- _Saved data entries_
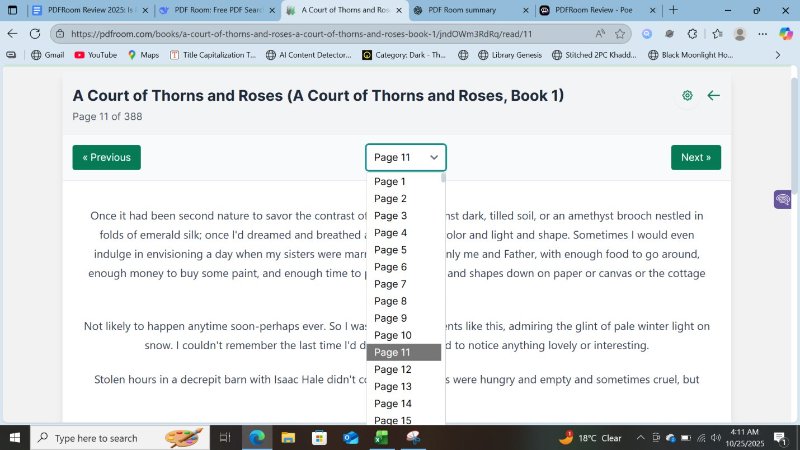
Task: Click the favorite star in the address bar
Action: pos(620,33)
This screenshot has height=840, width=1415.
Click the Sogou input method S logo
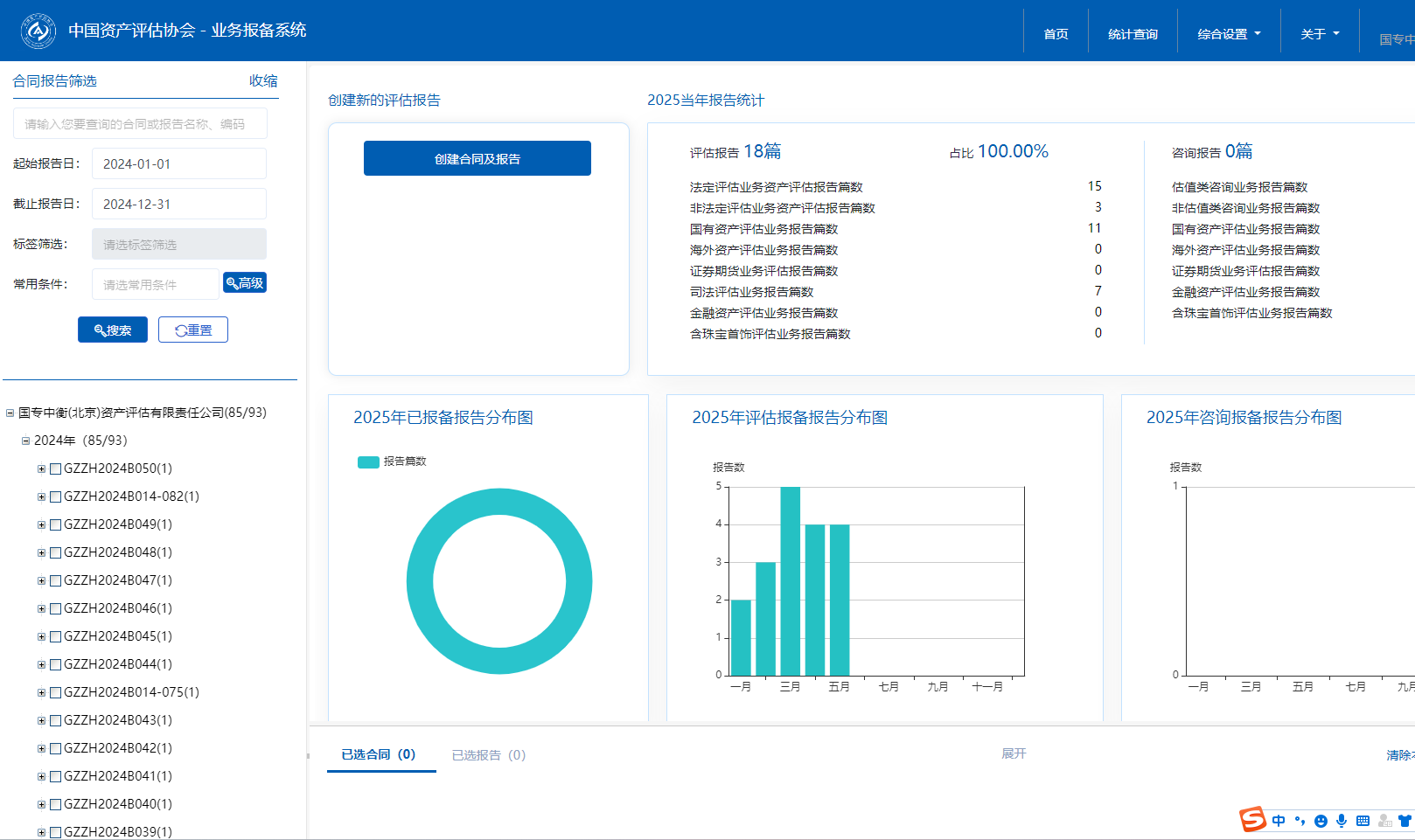(x=1252, y=819)
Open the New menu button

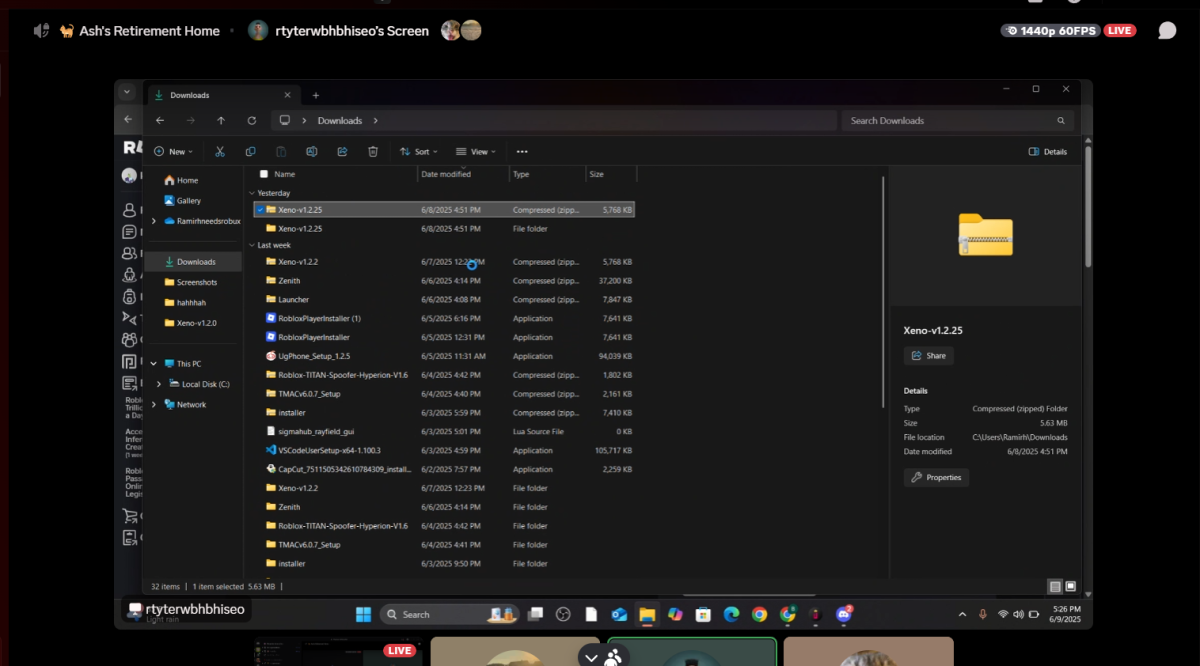[x=174, y=152]
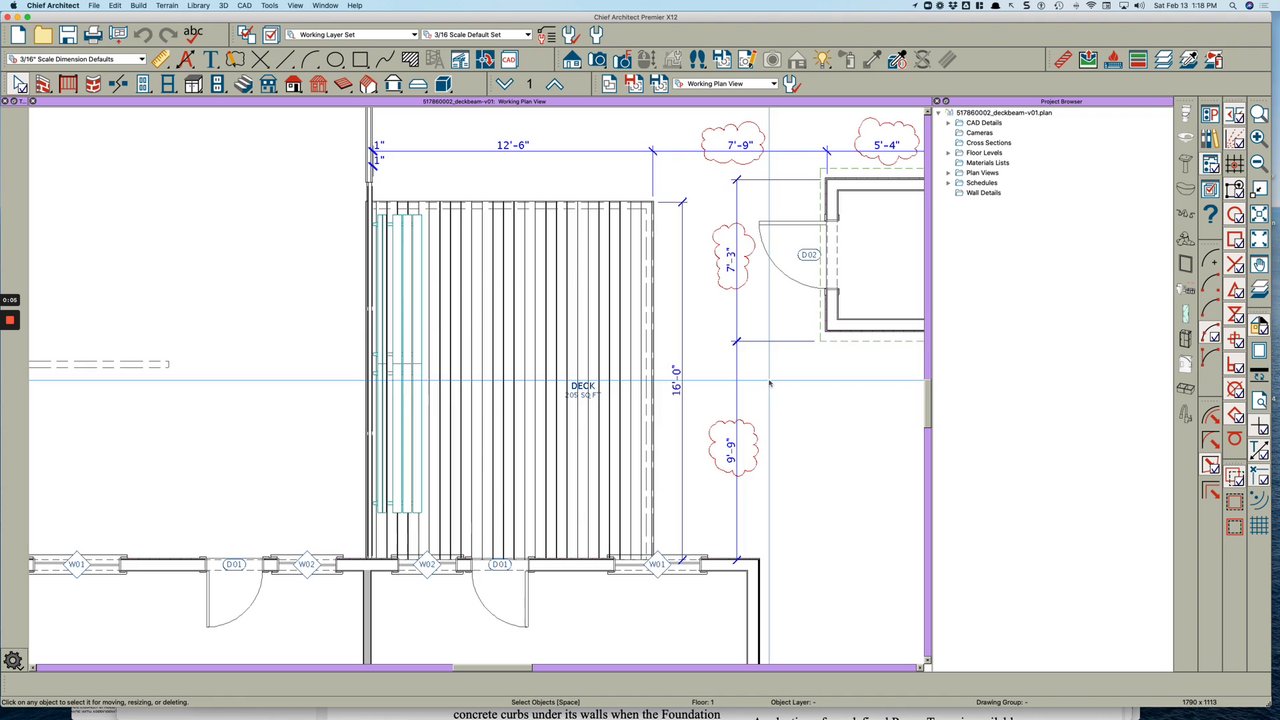
Task: Open the Help question mark tool
Action: (1210, 214)
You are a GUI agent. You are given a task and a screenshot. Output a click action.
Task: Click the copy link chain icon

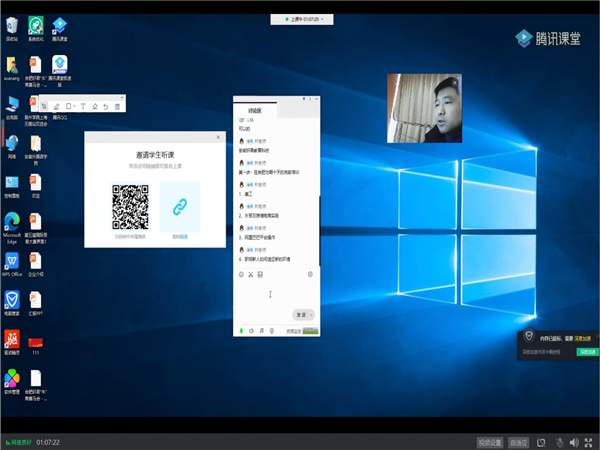[180, 206]
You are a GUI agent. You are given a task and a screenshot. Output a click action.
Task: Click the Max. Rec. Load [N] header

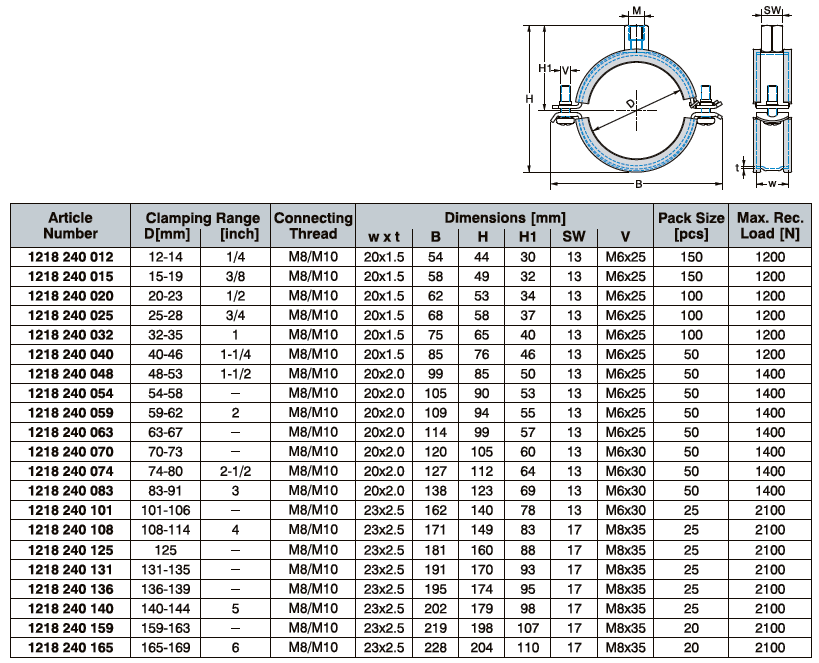pyautogui.click(x=770, y=225)
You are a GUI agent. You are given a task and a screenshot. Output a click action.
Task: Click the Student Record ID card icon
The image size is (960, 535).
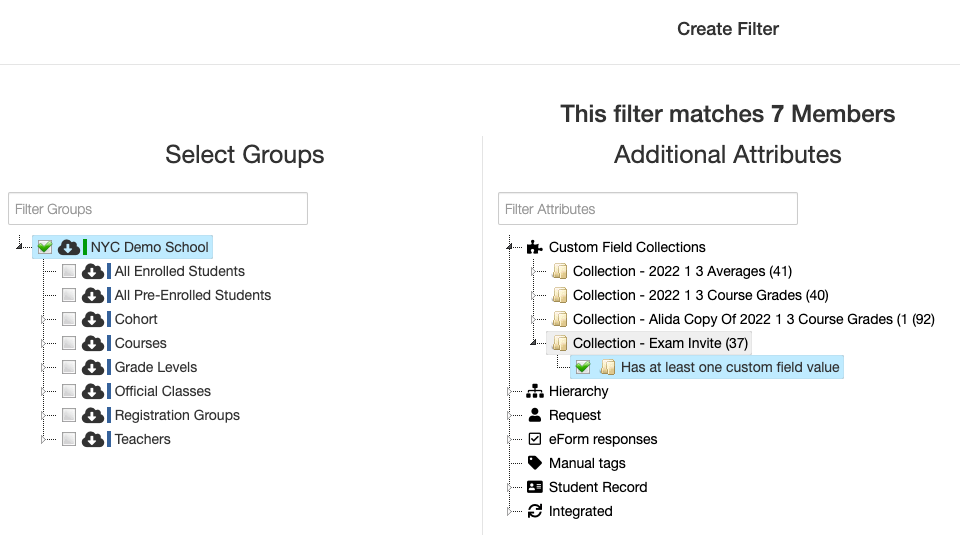534,487
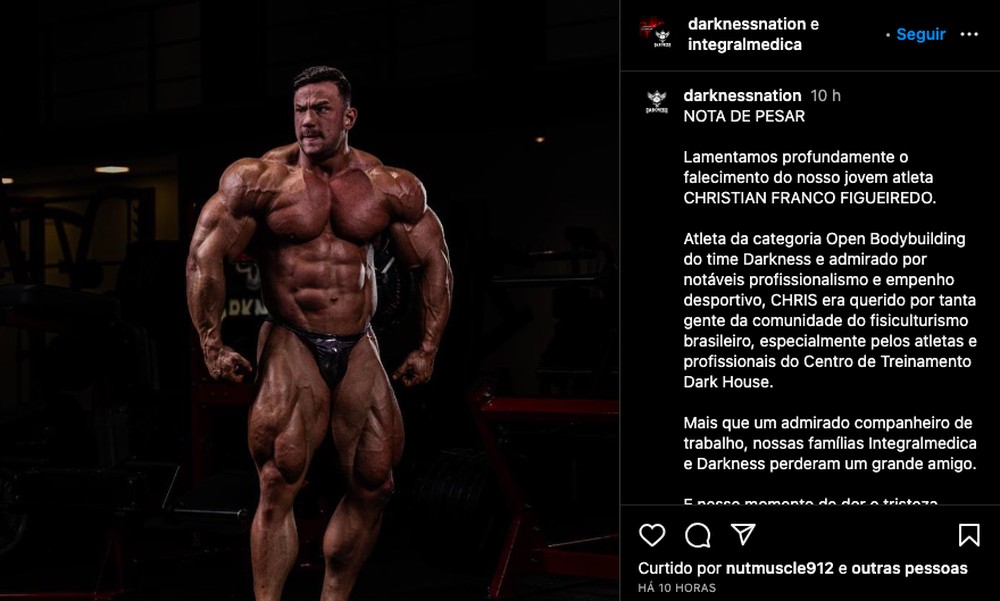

- _Your objective_
In the records, the line containing "Task: Click the Student Record ID card icon" starts the span and the final line ends it. Output exactly that span, both ends included, with no pictures and nothing else.

- _Task answer_
Task: Click the Student Record ID card icon
The image size is (960, 535).
534,487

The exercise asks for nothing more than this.